The task: In the records below, change every "GUI agent" to "UI assistant" and leave everything else unchanged.
------------------------------------------------------------------------
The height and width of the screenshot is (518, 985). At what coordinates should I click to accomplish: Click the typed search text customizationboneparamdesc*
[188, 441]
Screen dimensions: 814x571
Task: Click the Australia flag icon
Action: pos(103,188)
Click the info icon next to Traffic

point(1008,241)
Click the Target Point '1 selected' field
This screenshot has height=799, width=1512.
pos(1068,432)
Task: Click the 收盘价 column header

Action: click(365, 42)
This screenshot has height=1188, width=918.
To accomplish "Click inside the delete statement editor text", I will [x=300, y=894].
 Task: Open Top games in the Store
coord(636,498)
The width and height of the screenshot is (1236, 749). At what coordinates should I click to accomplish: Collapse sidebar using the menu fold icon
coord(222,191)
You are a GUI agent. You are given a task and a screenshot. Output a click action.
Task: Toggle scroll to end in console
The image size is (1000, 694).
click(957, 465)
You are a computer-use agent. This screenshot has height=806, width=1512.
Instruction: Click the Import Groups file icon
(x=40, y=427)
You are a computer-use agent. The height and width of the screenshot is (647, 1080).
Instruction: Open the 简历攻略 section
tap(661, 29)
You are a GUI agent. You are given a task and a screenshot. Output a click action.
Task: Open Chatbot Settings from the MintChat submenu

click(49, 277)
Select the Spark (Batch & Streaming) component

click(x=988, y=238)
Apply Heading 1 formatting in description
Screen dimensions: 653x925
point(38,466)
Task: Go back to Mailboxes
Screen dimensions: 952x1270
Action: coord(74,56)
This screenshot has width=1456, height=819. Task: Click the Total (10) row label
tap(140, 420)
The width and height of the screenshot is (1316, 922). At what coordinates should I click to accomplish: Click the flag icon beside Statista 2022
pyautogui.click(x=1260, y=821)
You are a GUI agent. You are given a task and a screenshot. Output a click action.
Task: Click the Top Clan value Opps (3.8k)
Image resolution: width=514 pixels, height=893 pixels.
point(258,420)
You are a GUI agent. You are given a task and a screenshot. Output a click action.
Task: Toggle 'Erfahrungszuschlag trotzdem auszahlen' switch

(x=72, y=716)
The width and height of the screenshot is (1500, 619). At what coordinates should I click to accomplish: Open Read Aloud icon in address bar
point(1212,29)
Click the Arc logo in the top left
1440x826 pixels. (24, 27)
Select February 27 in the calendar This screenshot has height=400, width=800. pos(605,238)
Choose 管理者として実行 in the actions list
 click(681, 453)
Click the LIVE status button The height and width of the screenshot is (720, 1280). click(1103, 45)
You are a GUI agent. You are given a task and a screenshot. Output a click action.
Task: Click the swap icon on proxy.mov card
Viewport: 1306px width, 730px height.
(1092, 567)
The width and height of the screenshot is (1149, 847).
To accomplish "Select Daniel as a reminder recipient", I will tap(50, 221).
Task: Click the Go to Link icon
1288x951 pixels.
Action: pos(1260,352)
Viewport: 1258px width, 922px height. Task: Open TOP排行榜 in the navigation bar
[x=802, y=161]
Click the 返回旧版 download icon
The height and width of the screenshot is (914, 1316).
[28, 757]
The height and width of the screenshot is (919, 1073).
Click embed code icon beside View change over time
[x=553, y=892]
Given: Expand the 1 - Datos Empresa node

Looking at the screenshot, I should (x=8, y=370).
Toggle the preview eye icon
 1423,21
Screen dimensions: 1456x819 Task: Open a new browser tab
------------------------------------------------------------------------
Written response:
The height and width of the screenshot is (518, 985). At what coordinates should I click to accomplish: Click the typed search text customizationboneparamdesc*
[188, 441]
Screen dimensions: 814x571
Task: Click the Australia flag icon
Action: pos(103,188)
Click the info icon next to Traffic

point(1008,241)
Click the Target Point '1 selected' field
This screenshot has height=799, width=1512.
pos(1068,432)
Task: Click the 收盘价 column header

Action: click(365, 42)
This screenshot has height=1188, width=918.
To accomplish "Click inside the delete statement editor text", I will [x=300, y=894].
 Task: Open Top games in the Store
coord(636,498)
The width and height of the screenshot is (1236, 749). At what coordinates should I click to accomplish: Collapse sidebar using the menu fold icon
coord(222,191)
You are a UI assistant. You are given a task and a screenshot. Output a click action.
Task: Toggle scroll to end in console
The image size is (1000, 694).
click(957, 465)
You are a computer-use agent. This screenshot has height=806, width=1512.
Instruction: Click the Import Groups file icon
(x=40, y=427)
You are a computer-use agent. The height and width of the screenshot is (647, 1080).
Instruction: Open the 简历攻略 section
tap(661, 29)
You are a UI assistant. You are given a task and a screenshot. Output a click action.
Task: Open Chatbot Settings from the MintChat submenu

click(49, 277)
Select the Spark (Batch & Streaming) component

click(x=988, y=238)
Apply Heading 1 formatting in description
Screen dimensions: 653x925
point(38,466)
Task: Go back to Mailboxes
Screen dimensions: 952x1270
Action: coord(74,56)
This screenshot has width=1456, height=819. Task: Click the Total (10) row label
tap(140, 420)
The width and height of the screenshot is (1316, 922). At what coordinates should I click to accomplish: Click the flag icon beside Statista 2022
pyautogui.click(x=1260, y=821)
You are a UI assistant. You are given a task and a screenshot. Output a click action.
Task: Click the Top Clan value Opps (3.8k)
Image resolution: width=514 pixels, height=893 pixels.
point(258,420)
You are a UI assistant. You are given a task and a screenshot. Output a click action.
Task: Toggle 'Erfahrungszuschlag trotzdem auszahlen' switch

(x=72, y=716)
The width and height of the screenshot is (1500, 619). At what coordinates should I click to accomplish: Open Read Aloud icon in address bar
point(1212,29)
Click the Arc logo in the top left
1440x826 pixels. (24, 27)
Select February 27 in the calendar This screenshot has height=400, width=800. pos(605,238)
Choose 管理者として実行 in the actions list
 click(681, 453)
Click the LIVE status button The height and width of the screenshot is (720, 1280). click(1103, 45)
You are a UI assistant. You are given a task and a screenshot. Output a click action.
Task: Click the swap icon on proxy.mov card
Viewport: 1306px width, 730px height.
(1092, 567)
The width and height of the screenshot is (1149, 847).
To accomplish "Select Daniel as a reminder recipient", I will tap(50, 221).
Task: Click the Go to Link icon
1288x951 pixels.
Action: pos(1260,352)
Viewport: 1258px width, 922px height. Task: Open TOP排行榜 in the navigation bar
[x=802, y=161]
Click the 返回旧版 download icon
The height and width of the screenshot is (914, 1316).
[28, 757]
The height and width of the screenshot is (919, 1073).
Click embed code icon beside View change over time
[x=553, y=892]
Given: Expand the 1 - Datos Empresa node

Looking at the screenshot, I should (x=8, y=370).
Toggle the preview eye icon
 1423,21
Screen dimensions: 1456x819 Task: Open a new browser tab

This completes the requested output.